How to complete this task: Copy all records verbatim.

*** Given entries ***

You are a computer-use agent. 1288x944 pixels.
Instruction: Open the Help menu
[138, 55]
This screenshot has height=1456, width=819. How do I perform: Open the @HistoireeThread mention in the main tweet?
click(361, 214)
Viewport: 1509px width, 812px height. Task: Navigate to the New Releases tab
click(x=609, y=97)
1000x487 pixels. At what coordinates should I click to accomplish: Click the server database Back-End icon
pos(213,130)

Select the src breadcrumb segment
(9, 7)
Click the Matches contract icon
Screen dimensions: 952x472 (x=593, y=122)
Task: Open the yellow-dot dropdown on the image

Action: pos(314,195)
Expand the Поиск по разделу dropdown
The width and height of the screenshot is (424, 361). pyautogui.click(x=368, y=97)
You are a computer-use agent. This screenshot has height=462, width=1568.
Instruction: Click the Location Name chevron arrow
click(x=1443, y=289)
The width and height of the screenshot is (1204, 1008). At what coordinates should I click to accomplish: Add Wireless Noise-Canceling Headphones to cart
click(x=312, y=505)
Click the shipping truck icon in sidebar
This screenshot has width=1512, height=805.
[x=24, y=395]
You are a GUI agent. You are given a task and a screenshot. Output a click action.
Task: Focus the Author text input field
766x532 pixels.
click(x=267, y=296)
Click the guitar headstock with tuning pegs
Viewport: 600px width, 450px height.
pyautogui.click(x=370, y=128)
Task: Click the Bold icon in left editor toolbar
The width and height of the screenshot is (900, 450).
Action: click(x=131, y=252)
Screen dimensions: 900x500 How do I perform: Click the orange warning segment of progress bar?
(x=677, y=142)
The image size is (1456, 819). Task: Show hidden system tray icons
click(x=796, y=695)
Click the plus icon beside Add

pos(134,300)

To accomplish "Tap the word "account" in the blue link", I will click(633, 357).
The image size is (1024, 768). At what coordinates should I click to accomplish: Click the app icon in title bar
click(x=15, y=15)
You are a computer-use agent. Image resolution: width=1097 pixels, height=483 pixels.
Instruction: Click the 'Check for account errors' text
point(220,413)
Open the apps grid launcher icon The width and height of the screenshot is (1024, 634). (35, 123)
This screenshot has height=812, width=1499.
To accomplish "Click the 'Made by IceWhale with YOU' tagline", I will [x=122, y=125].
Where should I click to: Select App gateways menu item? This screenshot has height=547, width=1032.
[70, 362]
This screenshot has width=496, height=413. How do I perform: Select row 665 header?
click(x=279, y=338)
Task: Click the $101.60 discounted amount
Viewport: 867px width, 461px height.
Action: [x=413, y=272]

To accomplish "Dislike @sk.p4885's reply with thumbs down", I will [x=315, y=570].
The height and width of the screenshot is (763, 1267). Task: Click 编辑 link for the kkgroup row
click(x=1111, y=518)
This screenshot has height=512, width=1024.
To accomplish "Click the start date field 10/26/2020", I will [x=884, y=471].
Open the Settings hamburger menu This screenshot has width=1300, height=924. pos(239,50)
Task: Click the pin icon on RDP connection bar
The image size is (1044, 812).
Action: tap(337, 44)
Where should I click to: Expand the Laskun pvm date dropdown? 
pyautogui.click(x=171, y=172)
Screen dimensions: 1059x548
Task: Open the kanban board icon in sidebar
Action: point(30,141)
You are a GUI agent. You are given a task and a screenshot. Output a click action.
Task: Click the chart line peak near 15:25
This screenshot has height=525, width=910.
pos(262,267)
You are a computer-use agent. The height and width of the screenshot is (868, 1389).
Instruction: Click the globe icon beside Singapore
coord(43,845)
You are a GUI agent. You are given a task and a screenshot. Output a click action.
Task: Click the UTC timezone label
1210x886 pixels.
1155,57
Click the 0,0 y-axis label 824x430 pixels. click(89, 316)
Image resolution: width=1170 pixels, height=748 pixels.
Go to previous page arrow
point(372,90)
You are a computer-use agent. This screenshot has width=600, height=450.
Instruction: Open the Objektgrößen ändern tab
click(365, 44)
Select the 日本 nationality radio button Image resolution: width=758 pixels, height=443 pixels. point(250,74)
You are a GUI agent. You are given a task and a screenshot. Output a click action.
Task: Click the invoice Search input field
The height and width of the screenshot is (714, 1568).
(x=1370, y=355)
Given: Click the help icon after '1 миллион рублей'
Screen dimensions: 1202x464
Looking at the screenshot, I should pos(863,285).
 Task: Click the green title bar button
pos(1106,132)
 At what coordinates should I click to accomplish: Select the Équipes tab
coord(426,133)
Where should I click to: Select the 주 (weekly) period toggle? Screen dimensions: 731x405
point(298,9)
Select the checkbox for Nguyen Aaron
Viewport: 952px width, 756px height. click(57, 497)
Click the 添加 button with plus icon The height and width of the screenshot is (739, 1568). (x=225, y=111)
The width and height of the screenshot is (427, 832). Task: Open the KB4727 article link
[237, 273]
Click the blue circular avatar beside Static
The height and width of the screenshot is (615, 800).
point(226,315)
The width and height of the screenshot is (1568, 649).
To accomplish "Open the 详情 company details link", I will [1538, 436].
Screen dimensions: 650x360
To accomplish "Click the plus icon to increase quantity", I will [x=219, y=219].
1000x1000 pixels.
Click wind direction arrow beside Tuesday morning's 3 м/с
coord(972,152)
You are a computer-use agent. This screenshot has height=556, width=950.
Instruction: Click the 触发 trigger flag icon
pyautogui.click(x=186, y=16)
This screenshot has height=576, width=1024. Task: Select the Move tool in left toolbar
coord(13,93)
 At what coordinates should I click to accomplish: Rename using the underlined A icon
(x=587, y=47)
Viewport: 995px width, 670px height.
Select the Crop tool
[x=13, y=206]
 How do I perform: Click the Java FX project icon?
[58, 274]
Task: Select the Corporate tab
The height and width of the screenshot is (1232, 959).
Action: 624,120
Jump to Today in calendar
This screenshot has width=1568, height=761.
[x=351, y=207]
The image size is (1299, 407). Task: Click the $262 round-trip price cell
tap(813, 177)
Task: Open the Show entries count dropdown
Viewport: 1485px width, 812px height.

*** End of Given entries ***

Result of this exercise:
You are a computer-use agent. 1288x944 pixels.
Instruction: Open the Help menu
[138, 55]
This screenshot has height=1456, width=819. How do I perform: Open the @HistoireeThread mention in the main tweet?
click(361, 214)
Viewport: 1509px width, 812px height. Task: Navigate to the New Releases tab
click(x=609, y=97)
1000x487 pixels. At what coordinates should I click to accomplish: Click the server database Back-End icon
pos(213,130)

Select the src breadcrumb segment
(9, 7)
Click the Matches contract icon
Screen dimensions: 952x472 (x=593, y=122)
Task: Open the yellow-dot dropdown on the image

Action: pos(314,195)
Expand the Поиск по разделу dropdown
The width and height of the screenshot is (424, 361). pyautogui.click(x=368, y=97)
You are a computer-use agent. This screenshot has height=462, width=1568.
Instruction: Click the Location Name chevron arrow
click(x=1443, y=289)
The width and height of the screenshot is (1204, 1008). At what coordinates should I click to accomplish: Add Wireless Noise-Canceling Headphones to cart
click(x=312, y=505)
Click the shipping truck icon in sidebar
This screenshot has width=1512, height=805.
[x=24, y=395]
You are a GUI agent. You are given a task and a screenshot. Output a click action.
Task: Focus the Author text input field
766x532 pixels.
click(x=267, y=296)
Click the guitar headstock with tuning pegs
Viewport: 600px width, 450px height.
pyautogui.click(x=370, y=128)
Task: Click the Bold icon in left editor toolbar
The width and height of the screenshot is (900, 450).
Action: click(x=131, y=252)
Screen dimensions: 900x500 How do I perform: Click the orange warning segment of progress bar?
(x=677, y=142)
The image size is (1456, 819). Task: Show hidden system tray icons
click(x=796, y=695)
Click the plus icon beside Add

pos(134,300)

To accomplish "Tap the word "account" in the blue link", I will click(633, 357).
The image size is (1024, 768). At what coordinates should I click to accomplish: Click the app icon in title bar
click(x=15, y=15)
You are a computer-use agent. Image resolution: width=1097 pixels, height=483 pixels.
Instruction: Click the 'Check for account errors' text
point(220,413)
Open the apps grid launcher icon The width and height of the screenshot is (1024, 634). (35, 123)
This screenshot has height=812, width=1499.
To accomplish "Click the 'Made by IceWhale with YOU' tagline", I will [x=122, y=125].
Where should I click to: Select App gateways menu item? This screenshot has height=547, width=1032.
[70, 362]
This screenshot has width=496, height=413. How do I perform: Select row 665 header?
click(x=279, y=338)
Task: Click the $101.60 discounted amount
Viewport: 867px width, 461px height.
Action: [x=413, y=272]

To accomplish "Dislike @sk.p4885's reply with thumbs down", I will [x=315, y=570].
The height and width of the screenshot is (763, 1267). Task: Click 编辑 link for the kkgroup row
click(x=1111, y=518)
This screenshot has height=512, width=1024.
To accomplish "Click the start date field 10/26/2020", I will [x=884, y=471].
Open the Settings hamburger menu This screenshot has width=1300, height=924. pos(239,50)
Task: Click the pin icon on RDP connection bar
The image size is (1044, 812).
Action: tap(337, 44)
Where should I click to: Expand the Laskun pvm date dropdown? 
pyautogui.click(x=171, y=172)
Screen dimensions: 1059x548
Task: Open the kanban board icon in sidebar
Action: point(30,141)
You are a GUI agent. You are given a task and a screenshot. Output a click action.
Task: Click the chart line peak near 15:25
This screenshot has height=525, width=910.
pos(262,267)
You are a computer-use agent. The height and width of the screenshot is (868, 1389).
Instruction: Click the globe icon beside Singapore
coord(43,845)
You are a GUI agent. You are given a task and a screenshot. Output a click action.
Task: Click the UTC timezone label
1210x886 pixels.
1155,57
Click the 0,0 y-axis label 824x430 pixels. click(89, 316)
Image resolution: width=1170 pixels, height=748 pixels.
Go to previous page arrow
point(372,90)
You are a computer-use agent. This screenshot has width=600, height=450.
Instruction: Open the Objektgrößen ändern tab
click(365, 44)
Select the 日本 nationality radio button Image resolution: width=758 pixels, height=443 pixels. point(250,74)
You are a GUI agent. You are given a task and a screenshot. Output a click action.
Task: Click the invoice Search input field
The height and width of the screenshot is (714, 1568).
(x=1370, y=355)
Given: Click the help icon after '1 миллион рублей'
Screen dimensions: 1202x464
Looking at the screenshot, I should pos(863,285).
 Task: Click the green title bar button
pos(1106,132)
 At what coordinates should I click to accomplish: Select the Équipes tab
coord(426,133)
Where should I click to: Select the 주 (weekly) period toggle? Screen dimensions: 731x405
point(298,9)
Select the checkbox for Nguyen Aaron
Viewport: 952px width, 756px height. click(57, 497)
Click the 添加 button with plus icon The height and width of the screenshot is (739, 1568). (x=225, y=111)
The width and height of the screenshot is (427, 832). Task: Open the KB4727 article link
[237, 273]
Click the blue circular avatar beside Static
The height and width of the screenshot is (615, 800).
point(226,315)
The width and height of the screenshot is (1568, 649).
To accomplish "Open the 详情 company details link", I will [1538, 436].
Screen dimensions: 650x360
To accomplish "Click the plus icon to increase quantity", I will [x=219, y=219].
1000x1000 pixels.
Click wind direction arrow beside Tuesday morning's 3 м/с
coord(972,152)
You are a computer-use agent. This screenshot has height=556, width=950.
Instruction: Click the 触发 trigger flag icon
pyautogui.click(x=186, y=16)
This screenshot has height=576, width=1024. Task: Select the Move tool in left toolbar
coord(13,93)
 At what coordinates should I click to accomplish: Rename using the underlined A icon
(x=587, y=47)
Viewport: 995px width, 670px height.
Select the Crop tool
[x=13, y=206]
 How do I perform: Click the Java FX project icon?
[58, 274]
Task: Select the Corporate tab
The height and width of the screenshot is (1232, 959).
Action: 624,120
Jump to Today in calendar
This screenshot has width=1568, height=761.
[x=351, y=207]
The image size is (1299, 407). Task: Click the $262 round-trip price cell
tap(813, 177)
Task: Open the Show entries count dropdown
Viewport: 1485px width, 812px height.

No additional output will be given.